Work out how many lines below hold the string "label" and state only that figure.

• [EXTRACTED RECORDS]:
>>>
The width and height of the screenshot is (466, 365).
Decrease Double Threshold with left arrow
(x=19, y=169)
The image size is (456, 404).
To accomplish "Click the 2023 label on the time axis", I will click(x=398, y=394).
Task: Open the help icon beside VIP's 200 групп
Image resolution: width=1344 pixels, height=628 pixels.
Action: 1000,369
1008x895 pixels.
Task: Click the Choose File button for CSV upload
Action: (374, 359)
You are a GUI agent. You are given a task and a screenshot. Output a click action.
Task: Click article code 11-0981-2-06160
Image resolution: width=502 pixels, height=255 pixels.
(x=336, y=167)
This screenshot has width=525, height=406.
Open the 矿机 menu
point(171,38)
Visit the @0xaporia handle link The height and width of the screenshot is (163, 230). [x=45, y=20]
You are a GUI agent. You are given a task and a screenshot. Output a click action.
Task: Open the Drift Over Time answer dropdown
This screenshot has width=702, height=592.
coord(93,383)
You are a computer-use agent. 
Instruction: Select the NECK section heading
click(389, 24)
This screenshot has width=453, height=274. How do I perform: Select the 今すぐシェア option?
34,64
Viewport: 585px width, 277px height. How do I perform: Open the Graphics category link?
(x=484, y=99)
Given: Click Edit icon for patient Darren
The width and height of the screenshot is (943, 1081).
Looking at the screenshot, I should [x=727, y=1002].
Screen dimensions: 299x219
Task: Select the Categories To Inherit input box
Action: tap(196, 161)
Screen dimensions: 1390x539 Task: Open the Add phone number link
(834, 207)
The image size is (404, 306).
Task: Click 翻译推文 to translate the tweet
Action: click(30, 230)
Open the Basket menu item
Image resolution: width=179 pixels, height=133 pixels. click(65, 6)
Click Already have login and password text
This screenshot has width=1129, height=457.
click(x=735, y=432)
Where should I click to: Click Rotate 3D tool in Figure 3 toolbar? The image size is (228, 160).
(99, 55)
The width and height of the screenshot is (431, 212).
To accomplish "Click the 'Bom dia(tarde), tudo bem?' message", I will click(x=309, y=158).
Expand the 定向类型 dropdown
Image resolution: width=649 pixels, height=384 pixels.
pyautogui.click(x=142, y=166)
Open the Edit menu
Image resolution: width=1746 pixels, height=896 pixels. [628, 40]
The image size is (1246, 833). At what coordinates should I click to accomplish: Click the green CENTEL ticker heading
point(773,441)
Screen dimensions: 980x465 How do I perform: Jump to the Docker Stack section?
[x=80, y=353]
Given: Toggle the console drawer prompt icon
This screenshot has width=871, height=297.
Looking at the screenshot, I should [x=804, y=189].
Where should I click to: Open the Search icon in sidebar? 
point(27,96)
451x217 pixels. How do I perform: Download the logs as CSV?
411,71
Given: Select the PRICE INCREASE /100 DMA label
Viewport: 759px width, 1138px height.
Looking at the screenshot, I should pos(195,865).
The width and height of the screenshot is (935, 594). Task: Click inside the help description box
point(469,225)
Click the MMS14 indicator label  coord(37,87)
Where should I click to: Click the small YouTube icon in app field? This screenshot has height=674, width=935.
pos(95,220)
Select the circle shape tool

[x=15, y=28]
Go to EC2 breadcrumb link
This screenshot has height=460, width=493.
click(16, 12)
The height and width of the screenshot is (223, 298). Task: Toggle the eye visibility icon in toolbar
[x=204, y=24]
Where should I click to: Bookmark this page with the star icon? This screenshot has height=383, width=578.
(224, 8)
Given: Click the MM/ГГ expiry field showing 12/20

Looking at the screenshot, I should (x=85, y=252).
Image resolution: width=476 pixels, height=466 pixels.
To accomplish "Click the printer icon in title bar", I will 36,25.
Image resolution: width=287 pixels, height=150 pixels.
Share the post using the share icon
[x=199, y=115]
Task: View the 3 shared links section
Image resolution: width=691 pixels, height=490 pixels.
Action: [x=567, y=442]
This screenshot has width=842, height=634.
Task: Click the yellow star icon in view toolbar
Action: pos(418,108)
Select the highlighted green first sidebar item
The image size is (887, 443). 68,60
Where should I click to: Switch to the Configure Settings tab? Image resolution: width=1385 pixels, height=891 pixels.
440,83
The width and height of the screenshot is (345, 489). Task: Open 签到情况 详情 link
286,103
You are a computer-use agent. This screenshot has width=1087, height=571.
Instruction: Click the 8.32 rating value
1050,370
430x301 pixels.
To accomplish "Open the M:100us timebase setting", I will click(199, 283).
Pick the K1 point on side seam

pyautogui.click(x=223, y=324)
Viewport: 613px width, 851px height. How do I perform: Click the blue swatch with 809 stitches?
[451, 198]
<<<
• [RESULT FOR THIS EXERCISE]: 3